Mémorable. Il me semble que ce film est une parfaite et rare réussite, un récit durant lequel chaque mot, chaque situation, chaque plan est signifiant qui concourent à la narration de façon très minutieuse, comme une peinture miniaturiste où chaque détail révèle tout un univers.

Alors disons d’abord un mot de l’image une nouvelle fois remarquable d’Yves Cape qui donne au film un ton de vie ordinaire par ses lumières, de nuit comme de jour, en extérieur ou dans l’intimité des deux ou trois logements qui seront les creusets de la vie qui se déroule devant nous durant plusieurs semaines. Les cadres sont particulièrement réfléchis qui donnent une vision à juste distance de ce qui se passe, soulignée avec peu de mouvements, toujours justifiée par l’action, le montage étant fait avec un sens parfait du rythme durant les séquences, et de leurs enchaînements pour faire avancer l’histoire. La sobriété et la précision de ce travail cinématographique est brillante et sans la moindre recherche de l’effet pour l’effet, pour le tape à l’œil.

Le scénario est construit comme un épluchage d’oignon, par couches successives et d’importance équivalente, qui font un peu piquer les yeux.

Nous découvrons ainsi, petit à petit, une mère surprotectrice, le personnage central, qui partage son modeste appartement new-yorkais avec sa fille adolescente. Cette femme à de multiples activités sociales, réparatrices : les alcooliques anonymes, l’aide aux déficients mentaux dans un centre de jour, la prise en charge d’un dément précoce, bref du social « lourd ». Une rencontre fortuite va devenir le cœur du récit car elle va révéler et réveiller des traumatismes profonds là où l’on ne les attend pas. Trois générations vont exprimer leurs douleurs et la fragilité des souvenirs enfouis pour diverses raisons.

C’est un film sur la volatilité de la mémoire mais l’indispensable recours à celle-ci pour mener sa vie, essayer de la comprendre et peut-être de la maitriser en tentant de surmonter les blessures abyssales qui en ont jalonné le parcours.

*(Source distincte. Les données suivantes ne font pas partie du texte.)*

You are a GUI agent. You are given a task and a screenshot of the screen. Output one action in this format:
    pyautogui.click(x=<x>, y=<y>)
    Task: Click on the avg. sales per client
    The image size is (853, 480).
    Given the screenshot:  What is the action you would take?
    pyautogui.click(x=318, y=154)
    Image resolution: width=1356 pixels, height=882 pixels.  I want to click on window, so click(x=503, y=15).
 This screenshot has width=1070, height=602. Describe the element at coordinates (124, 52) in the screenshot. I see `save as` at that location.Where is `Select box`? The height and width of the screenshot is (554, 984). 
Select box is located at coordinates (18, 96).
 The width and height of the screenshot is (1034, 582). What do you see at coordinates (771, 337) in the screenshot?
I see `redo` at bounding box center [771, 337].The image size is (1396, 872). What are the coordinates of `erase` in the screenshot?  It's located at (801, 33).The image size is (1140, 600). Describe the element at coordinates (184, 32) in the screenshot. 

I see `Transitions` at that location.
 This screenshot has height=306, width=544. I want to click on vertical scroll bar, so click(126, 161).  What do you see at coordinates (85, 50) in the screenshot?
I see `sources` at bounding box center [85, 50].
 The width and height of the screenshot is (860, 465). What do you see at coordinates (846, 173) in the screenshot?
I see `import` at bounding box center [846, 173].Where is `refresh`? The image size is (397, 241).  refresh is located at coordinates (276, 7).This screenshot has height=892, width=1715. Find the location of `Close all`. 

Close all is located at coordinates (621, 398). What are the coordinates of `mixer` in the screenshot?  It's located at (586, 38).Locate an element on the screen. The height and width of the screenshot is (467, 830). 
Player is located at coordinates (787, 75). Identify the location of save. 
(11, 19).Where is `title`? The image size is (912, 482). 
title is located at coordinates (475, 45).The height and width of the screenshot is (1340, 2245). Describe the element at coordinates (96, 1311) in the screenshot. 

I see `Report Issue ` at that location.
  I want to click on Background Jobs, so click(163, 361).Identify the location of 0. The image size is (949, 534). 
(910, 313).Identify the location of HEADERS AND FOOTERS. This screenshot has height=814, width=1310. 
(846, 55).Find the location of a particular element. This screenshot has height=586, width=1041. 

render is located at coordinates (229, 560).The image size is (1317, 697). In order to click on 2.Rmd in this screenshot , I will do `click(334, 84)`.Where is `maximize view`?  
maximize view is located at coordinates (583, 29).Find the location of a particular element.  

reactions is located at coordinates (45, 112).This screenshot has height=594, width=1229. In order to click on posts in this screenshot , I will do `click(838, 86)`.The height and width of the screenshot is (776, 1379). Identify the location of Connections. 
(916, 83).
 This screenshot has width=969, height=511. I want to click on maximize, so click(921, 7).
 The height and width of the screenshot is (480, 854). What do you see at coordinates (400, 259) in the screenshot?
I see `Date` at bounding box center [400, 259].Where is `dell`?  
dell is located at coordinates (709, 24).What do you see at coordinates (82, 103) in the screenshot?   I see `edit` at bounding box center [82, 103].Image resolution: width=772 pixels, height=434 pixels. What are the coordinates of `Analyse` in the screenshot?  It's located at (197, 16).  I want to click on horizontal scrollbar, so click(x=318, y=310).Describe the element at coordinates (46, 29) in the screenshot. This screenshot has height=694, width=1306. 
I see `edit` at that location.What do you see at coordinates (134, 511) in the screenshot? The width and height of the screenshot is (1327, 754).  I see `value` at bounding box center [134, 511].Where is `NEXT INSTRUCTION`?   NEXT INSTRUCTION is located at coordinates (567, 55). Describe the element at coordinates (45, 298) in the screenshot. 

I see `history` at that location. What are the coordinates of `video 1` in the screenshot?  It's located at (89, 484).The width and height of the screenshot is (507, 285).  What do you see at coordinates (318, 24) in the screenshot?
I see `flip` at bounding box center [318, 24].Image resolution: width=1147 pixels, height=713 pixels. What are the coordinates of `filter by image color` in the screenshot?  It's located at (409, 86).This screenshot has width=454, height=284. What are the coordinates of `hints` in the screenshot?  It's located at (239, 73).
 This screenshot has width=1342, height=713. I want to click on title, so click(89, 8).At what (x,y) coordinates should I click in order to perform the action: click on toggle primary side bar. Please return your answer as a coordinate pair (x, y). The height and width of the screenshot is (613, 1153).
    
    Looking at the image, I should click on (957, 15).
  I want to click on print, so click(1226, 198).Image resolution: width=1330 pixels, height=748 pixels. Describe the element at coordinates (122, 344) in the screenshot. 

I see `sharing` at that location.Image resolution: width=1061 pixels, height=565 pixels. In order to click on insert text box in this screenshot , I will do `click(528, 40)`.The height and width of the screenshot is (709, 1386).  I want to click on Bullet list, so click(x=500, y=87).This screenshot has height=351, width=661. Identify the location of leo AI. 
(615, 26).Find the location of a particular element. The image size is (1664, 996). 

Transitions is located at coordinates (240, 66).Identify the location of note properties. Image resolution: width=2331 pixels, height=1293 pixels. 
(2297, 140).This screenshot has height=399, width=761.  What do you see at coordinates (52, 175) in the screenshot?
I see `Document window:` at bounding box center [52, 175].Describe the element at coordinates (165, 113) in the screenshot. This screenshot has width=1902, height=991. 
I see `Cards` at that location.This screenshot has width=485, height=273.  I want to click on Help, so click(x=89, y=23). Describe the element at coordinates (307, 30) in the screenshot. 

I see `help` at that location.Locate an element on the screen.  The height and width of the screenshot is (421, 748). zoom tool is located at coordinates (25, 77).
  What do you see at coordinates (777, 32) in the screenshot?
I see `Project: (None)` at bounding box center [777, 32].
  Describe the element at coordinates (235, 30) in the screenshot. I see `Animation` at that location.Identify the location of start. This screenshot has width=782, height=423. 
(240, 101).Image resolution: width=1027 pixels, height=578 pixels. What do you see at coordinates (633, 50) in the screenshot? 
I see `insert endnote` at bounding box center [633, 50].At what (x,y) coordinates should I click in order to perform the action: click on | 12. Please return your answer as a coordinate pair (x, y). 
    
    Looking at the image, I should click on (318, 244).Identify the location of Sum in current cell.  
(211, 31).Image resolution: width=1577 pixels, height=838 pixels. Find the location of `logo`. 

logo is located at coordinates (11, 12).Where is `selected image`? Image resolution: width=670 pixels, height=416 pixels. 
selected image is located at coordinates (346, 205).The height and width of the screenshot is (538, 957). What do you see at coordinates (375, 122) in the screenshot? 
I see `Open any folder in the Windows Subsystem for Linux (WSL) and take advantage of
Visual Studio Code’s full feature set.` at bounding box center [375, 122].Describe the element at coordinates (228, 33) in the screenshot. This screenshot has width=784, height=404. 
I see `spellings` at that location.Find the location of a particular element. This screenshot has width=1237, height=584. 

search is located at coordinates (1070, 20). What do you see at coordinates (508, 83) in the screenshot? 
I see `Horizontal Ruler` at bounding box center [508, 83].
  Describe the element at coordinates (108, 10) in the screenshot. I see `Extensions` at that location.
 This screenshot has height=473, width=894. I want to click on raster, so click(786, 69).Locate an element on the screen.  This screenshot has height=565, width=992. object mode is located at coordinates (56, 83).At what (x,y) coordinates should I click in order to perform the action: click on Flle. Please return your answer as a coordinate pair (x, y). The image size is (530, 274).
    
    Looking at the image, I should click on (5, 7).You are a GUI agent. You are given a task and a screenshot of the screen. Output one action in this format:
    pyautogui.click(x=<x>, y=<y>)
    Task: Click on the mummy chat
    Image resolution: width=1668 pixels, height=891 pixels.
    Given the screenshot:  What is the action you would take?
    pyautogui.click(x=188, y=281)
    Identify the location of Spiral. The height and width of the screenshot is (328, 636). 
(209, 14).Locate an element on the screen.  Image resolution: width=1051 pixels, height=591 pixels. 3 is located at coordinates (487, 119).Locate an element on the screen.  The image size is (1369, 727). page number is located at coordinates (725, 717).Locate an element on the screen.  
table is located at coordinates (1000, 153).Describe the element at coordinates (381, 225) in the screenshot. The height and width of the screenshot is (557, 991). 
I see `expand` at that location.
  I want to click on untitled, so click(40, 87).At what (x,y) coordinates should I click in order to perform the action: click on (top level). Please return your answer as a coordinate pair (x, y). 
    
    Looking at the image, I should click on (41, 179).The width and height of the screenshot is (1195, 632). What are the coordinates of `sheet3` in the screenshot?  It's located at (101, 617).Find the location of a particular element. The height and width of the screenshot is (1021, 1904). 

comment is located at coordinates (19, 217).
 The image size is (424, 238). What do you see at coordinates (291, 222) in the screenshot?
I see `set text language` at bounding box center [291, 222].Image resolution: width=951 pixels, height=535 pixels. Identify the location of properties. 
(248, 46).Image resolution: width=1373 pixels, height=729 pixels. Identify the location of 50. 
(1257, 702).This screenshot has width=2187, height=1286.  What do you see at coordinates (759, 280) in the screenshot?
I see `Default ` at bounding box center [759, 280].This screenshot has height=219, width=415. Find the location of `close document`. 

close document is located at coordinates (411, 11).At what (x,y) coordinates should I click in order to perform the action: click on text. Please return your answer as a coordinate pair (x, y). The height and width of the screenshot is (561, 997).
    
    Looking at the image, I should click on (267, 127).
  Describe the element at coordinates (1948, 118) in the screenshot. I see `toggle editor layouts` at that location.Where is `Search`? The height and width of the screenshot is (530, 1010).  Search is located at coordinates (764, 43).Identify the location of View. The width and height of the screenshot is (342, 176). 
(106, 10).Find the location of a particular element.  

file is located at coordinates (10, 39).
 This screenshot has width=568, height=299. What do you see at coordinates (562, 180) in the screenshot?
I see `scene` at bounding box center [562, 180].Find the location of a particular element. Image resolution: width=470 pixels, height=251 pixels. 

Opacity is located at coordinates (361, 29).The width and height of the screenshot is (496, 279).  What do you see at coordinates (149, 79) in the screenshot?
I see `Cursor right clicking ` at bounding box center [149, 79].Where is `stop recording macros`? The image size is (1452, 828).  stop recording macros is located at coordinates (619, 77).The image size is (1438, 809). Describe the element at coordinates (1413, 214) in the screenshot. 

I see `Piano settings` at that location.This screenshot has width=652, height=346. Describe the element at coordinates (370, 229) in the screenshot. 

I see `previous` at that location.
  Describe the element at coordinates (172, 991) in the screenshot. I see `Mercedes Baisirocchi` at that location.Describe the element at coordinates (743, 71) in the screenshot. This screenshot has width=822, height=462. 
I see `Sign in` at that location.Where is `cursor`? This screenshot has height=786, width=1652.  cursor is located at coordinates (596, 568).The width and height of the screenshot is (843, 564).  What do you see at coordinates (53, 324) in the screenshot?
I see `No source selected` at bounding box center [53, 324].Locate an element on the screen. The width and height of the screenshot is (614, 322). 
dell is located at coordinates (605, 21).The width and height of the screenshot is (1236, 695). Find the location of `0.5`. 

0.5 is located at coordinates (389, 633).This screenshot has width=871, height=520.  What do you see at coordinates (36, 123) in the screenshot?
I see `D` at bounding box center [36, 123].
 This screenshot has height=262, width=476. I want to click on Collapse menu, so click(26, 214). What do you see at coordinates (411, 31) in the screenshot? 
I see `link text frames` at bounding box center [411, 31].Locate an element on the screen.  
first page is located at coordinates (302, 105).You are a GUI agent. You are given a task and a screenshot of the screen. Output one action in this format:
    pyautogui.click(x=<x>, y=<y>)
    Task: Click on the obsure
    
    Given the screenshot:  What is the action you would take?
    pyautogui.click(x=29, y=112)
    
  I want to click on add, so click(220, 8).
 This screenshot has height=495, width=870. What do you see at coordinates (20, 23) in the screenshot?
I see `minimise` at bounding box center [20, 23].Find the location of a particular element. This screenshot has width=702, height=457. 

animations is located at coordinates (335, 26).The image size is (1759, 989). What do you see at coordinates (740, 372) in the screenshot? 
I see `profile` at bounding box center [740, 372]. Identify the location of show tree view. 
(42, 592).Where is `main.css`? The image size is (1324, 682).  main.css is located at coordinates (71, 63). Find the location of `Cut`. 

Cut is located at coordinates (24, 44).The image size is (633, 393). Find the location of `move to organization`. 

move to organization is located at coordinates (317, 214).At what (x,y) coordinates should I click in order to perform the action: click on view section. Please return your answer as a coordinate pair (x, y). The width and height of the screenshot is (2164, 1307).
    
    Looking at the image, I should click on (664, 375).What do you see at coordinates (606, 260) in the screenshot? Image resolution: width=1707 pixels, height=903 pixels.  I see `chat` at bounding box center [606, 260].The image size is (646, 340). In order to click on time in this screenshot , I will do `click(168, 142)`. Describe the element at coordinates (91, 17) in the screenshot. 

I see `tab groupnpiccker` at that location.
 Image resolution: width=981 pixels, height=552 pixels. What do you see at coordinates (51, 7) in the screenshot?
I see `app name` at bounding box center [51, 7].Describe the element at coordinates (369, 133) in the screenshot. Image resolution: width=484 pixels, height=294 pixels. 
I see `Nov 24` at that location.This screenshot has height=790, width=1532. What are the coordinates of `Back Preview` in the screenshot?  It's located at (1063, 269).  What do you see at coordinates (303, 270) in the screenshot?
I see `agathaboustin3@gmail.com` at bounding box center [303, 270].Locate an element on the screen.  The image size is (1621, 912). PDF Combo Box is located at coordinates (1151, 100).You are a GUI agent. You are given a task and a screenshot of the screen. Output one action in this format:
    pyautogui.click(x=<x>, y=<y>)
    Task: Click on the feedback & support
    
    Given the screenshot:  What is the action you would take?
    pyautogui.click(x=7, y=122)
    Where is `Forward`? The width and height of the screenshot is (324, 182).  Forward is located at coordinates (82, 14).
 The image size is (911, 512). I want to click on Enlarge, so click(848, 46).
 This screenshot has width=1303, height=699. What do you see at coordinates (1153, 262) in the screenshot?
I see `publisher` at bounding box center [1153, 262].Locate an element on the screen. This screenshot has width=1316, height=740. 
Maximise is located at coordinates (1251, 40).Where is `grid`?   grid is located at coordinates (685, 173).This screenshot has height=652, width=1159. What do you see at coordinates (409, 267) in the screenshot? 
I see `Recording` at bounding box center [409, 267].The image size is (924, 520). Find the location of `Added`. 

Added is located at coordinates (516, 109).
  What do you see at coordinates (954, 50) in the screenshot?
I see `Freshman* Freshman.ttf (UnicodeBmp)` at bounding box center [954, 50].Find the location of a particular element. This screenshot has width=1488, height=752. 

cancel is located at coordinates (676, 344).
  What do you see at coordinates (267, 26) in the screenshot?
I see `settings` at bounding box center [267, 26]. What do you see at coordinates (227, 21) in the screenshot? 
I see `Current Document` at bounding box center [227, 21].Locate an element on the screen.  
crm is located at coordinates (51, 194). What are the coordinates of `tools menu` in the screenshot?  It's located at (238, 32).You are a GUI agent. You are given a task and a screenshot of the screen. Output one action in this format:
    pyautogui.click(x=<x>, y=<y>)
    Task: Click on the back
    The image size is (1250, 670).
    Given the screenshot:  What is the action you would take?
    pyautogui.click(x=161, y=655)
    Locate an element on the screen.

Bien entendu le déni, la dénégation, l’aveuglement seront les nœuds qui retiennent les douleurs que l’on découvre là où l’on ne les attendait pas, là où se confrontent hommes et femmes, où naissent les désirs inhibés de vengeances.

De ce réalisateur mexicain j’avais commenté déjà Nuevo Orden et Sundown parmi ses huit précédents films. Il s’entoure une nouvelle fois d’une distribution des rôles absolument parfaite et il faut citer Jessica Chastain, sorte d’Isabelle Huppert, aussi renfrognée que talentueuse, une immense personnalité du cinéma qui ici, défend un personnage peut-être proche d’elle-même et qui est particulièrement émouvant et tout en retenue.

Ne vous retenez pas, vous vous souviendrez longtemps de ce devoir de mémoire.